If you’re at all familiar with the movie, My Big Fat Greek Wedding, you must remember the “Mooscaca” scene! You can watch it here (@ 3:00 is the scene I’m talking about). That was my childhood! Being Armenian with a family from Egypt, my Mother didn’t know anything about Wonderbread. Or any sliced bread, for that matter. All of our sandwiches were on pita bread. And many times, there was hummus in that pita. This was over
forty thirty years ago (hey, stop trying to do the math!). No one in suburban New Jersey was eating pita bread or hummus for lunch. Except for me. I would beg my Mom to just buy Wonderbread. “Pleeeeeeaaaase can I just take a peanut butter and jelly on Wonderbread!” She’d reply “Hokees (sweetheart in Armenian), why would you want to eat that when this is so good?” Sigh. I’d cringe as I looked into my lunchbox. I can remember trying to find a way to eat the sandwich without taking it completely out in plain sight. I will say, no one teased me about it. They did ask me what the heck I was eating and that alone was all I needed to develop a full blown complex. One day, my friend Sandy must have felt sorry for me. She offered to trade sandwiches. That meant the world to me. Sandy’s family owned an Italian deli and she always had the most beautiful sandwiches. I don’t remember anything beyond that moment, just that she made me feel like less of a freak!
So, it’s not like I think I have any claim to hummus, but do I feel like it’s mine. I’m kidddddding! A little. It’s just that this is the type of food that was a staple in our home and back then, I felt like an oddball eating it! Now, it’s everywhere. Hummus is so popular that some tobacco farmers are switching to farming chickpeas instead of tobacco! So, I kind of feel like, well, my hummus is pretty darn good. Who knew that some of my most major hangups over food would pay off someday?
One of the wonderful things that has come to me because of my crazy relationship with food is this blog. Over the past few months, I’ve seen it grow and I’ve been hearing really sweet things from my awesome readers.

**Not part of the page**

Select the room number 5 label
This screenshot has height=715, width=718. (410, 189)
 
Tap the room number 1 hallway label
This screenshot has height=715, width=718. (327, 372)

You’ve all been so kind and supportive, I’d like to give a little something to you! Enter to win a $25 gift card to Bed Bath and Beyond courtesy of Taste Love & Nourish. I know I can always find a little something every time I go there! I love that store! Enter below! Good luck and thank you!
1 29 oz. can chickpeas, drained and rinsed well
1/3 C. tahini
juice of one lemon
zest of 1/2 lemon
up to 1/3 C. water (start with less and add a bit more if you need to thin it out)
2 T. extra virgin olive oil + more for drizzling on top
3/4 t. salt
a bit of black pepper
1/4 t. cumin
1 clove garlic, minced
sprinkling of crushed red pepper flakes
toasted or grilled pita bread or assorted veggies for serving
Combine the ingredients up to the garlic in the bowl of a food processor. Process until smooth. Spoon into a serving bowl and drizzle with more olive oil and sprinkle with some crushed red pepper flakes.
- I don’t add a lot of olive oil while processing. I feel like the flavor of the oil gets lost. I like to use the best quality extra virgin olive oil I can and use it more as a garnish. That way you really taste the fruity flavor on your tongue.
- I don’t use a ton of fresh garlic in this for a reason. I think raw garlic can be overwhelming. If I roast garlic beforehand, I add a lot more than the one clove. Roasted garlic is mellow, sweet and delicious. To roast a head of garlic, cut a bit of the top off to expose the cloves, place the garlic in a bit of aluminum foil, drizzle with a tiny, tiny bit of olive oil and roast in an oven preheated to 350 degrees for about 30 to 45 minutes, depending on the size of the garlic. To test, just give it a light squeeze. If it’s softened, it’s done!